_COSA FARE_: Ricopia senza modifiche il tratto dei record che va dalla riga contenente "Individuelle Websites auf" fino alla fine dei record, estremi inclusi. Lascia fuori dalla risposta le immagini.

_MATERIALE FORNITO_:
::::::::::

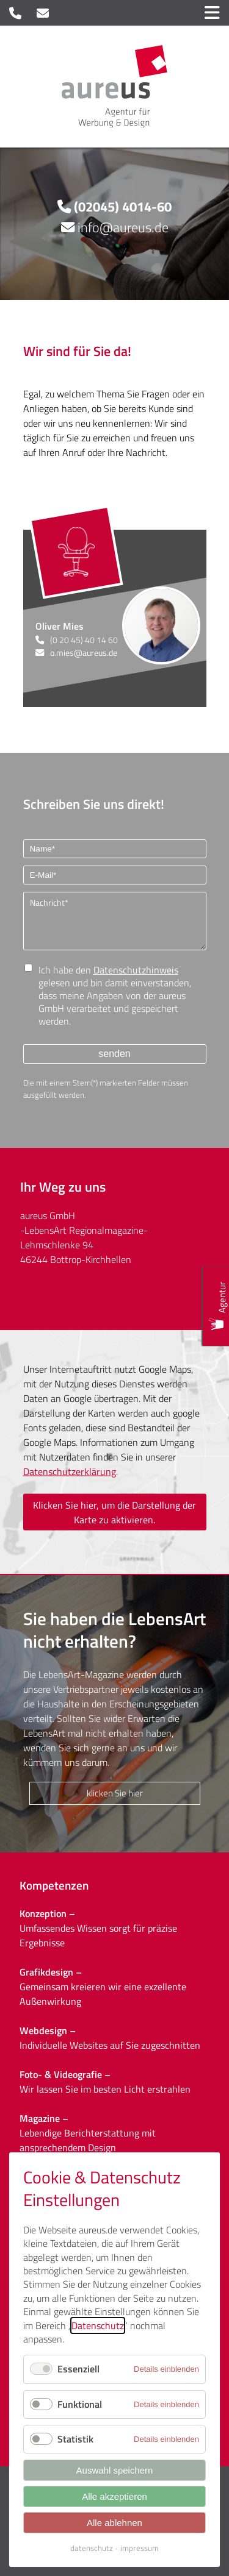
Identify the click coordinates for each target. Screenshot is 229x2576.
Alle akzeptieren (114, 2496)
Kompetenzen (54, 1885)
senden (114, 1053)
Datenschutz (97, 2325)
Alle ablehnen (114, 2522)
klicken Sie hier (115, 1793)
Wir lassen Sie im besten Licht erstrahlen (105, 2089)
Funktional (79, 2404)
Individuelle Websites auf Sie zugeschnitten (110, 2045)
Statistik (75, 2439)
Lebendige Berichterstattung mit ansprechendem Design (88, 2140)
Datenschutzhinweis (135, 969)
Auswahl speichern (114, 2470)
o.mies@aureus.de (83, 653)
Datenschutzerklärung (69, 1471)
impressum (139, 2548)
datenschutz (91, 2548)
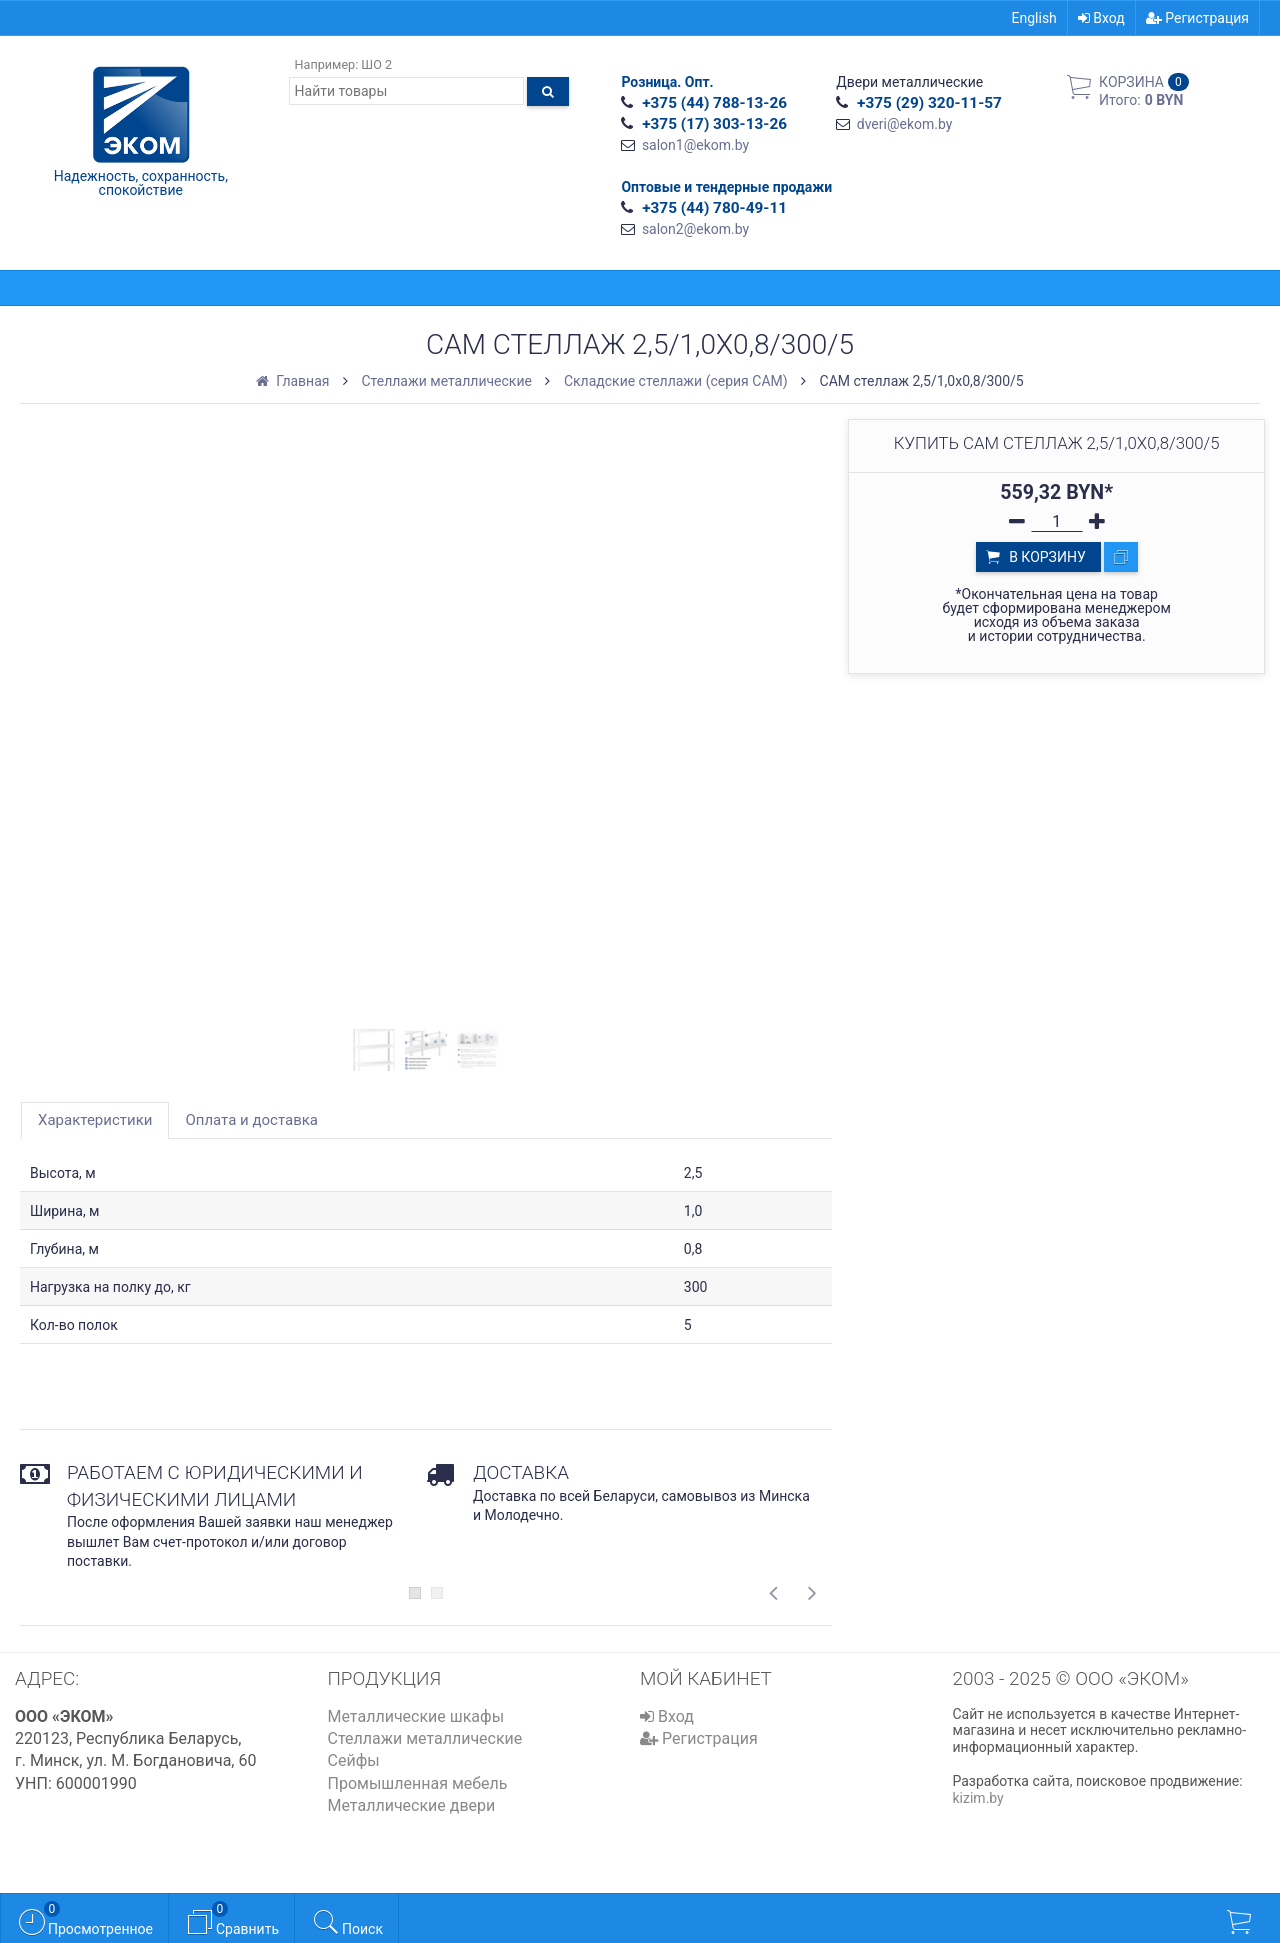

::::::::::

_SOLUZIONE_:
Individuelle Websites auf Sie zugeschnitten (110, 2045)
Statistik (75, 2439)
Lebendige Berichterstattung mit ansprechendem Design (88, 2140)
Datenschutzhinweis (135, 969)
Auswahl speichern (114, 2470)
o.mies@aureus.de (83, 653)
Datenschutzerklärung (69, 1471)
impressum (139, 2548)
datenschutz (91, 2548)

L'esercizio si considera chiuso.